Stubbs the Zombie in Rebel Without a Pulse has been in the making for quite sometime, yet very few people have any idea what it is. It has been one of my personal most anticipated games and safe to say, it has been worth the wait. Built by a team of a handful of ex-Bungie employees, specifically Bungie co-founder Alex Seropian at a team called Wideload Games, it introduces a lot of first. This is the first game for Wideload Games, and the first Xbox game published by mostly Mac publisher Aspyr Media. It is the first game outside of the Halo franchise to use the Halo engine, which makes sense since the guy who formed the developer helped create the engine itself. It is also the first game ever to put you in the shoes of zombie.

Stubbs the Zombie is basically about a reanimated guy who is reanimated, coming back to wreak havoc on an unwitting utopia of a futuristic city in the 1950’s. Within minutes into the game you are eating brains, and there are plenty o’ brains to go around. High school teenyboppers, cops, men in suits, it is a buffet of delectable brain matter. When you eat someone brain, they die in an extremely violent way with chunks of skull and brains, mixed with shots of blood, flying everywhere and staining the surrounding area in crimson. Soon after, they to become zombies and eventually you will have a zombie horde, the zombies acting on their own free will, eating brains while they follow you in your path of destruction. If they stray off of the path, all you have to do is glance at them and whistle, and with a comedic “Huh?” they limp over to you. The game, unlike Halo is in a third-person view, and it is extremely unique in many ways, while at the same time borrowing a lot of the elements you would find in Halo. To be blunt, the game is definitely a blast but for only six or less hours, and then it comes to a screeching halt. The game has other difficulties, such as an insane difficulty, which is the equivalent of Legendary in Halo. Also like in Halo you can play co-op with another person, there character looking just like you. So playing it by yourself you might play it a few times through on different difficulties, but you also have the co-op. The bad thing is, you can’t play it online and there are no online options to speak of anyways. One great thing about going through the game a second time is a hippo icon that is just lying around.
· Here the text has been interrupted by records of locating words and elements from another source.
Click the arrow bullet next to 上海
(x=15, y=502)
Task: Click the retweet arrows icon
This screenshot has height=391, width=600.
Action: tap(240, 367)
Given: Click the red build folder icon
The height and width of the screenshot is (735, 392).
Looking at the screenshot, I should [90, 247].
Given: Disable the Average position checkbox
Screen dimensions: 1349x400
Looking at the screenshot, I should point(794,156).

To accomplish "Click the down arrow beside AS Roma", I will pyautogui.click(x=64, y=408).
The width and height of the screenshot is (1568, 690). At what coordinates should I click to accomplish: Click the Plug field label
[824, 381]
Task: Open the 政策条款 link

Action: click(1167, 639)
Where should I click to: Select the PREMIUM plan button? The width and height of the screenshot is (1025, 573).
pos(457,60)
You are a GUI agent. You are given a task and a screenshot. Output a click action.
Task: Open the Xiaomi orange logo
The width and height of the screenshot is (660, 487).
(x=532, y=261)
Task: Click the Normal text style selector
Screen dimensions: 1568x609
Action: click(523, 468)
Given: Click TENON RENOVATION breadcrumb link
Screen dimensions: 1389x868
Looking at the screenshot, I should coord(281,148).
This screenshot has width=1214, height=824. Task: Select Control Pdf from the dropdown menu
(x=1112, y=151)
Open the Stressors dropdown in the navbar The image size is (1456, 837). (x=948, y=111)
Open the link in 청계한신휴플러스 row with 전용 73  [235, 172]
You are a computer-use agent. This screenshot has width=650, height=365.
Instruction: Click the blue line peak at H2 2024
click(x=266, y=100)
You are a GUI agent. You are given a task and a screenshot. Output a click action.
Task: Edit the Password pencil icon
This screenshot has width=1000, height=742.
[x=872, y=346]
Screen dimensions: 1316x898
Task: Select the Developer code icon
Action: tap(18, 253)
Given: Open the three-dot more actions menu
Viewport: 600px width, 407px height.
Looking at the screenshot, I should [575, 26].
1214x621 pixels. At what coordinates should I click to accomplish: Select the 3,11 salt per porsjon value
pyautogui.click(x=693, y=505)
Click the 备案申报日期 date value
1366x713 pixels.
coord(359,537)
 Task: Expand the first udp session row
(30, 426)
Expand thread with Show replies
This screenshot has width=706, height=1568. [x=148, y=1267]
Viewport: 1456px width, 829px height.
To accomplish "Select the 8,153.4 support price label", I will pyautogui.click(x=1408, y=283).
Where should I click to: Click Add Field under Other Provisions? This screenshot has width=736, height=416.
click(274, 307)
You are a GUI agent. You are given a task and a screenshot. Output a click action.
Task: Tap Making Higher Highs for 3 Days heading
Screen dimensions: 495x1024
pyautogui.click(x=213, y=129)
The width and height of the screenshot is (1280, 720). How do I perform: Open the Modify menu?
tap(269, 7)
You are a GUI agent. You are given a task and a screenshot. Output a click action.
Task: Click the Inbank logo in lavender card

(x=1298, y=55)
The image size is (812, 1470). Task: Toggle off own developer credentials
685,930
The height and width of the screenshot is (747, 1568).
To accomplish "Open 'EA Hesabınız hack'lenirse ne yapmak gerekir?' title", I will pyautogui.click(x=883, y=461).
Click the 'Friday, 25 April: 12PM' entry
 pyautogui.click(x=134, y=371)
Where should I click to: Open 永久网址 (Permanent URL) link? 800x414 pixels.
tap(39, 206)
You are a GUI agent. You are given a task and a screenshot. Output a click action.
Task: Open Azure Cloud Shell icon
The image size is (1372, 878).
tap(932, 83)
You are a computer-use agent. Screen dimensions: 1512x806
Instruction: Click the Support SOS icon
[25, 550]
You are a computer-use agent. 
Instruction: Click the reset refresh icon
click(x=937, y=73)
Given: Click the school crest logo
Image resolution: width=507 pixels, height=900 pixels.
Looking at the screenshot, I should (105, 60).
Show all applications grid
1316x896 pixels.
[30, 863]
When you pick up one of these icons, you get some commentary from designers Patrick Curry and Alex Seropian for about three minutes and it gives you some interesting bits of information.

The game’s humor is definitely on key, and very smart but simple at the same time. There are a lot of random screams, and jokes that will keep you coming back for more. There is one when you have to dance against a midget police commissioner, and another where Stubbs is giving a speech to his zombie heard and all he keeps saying is “BRAINS!”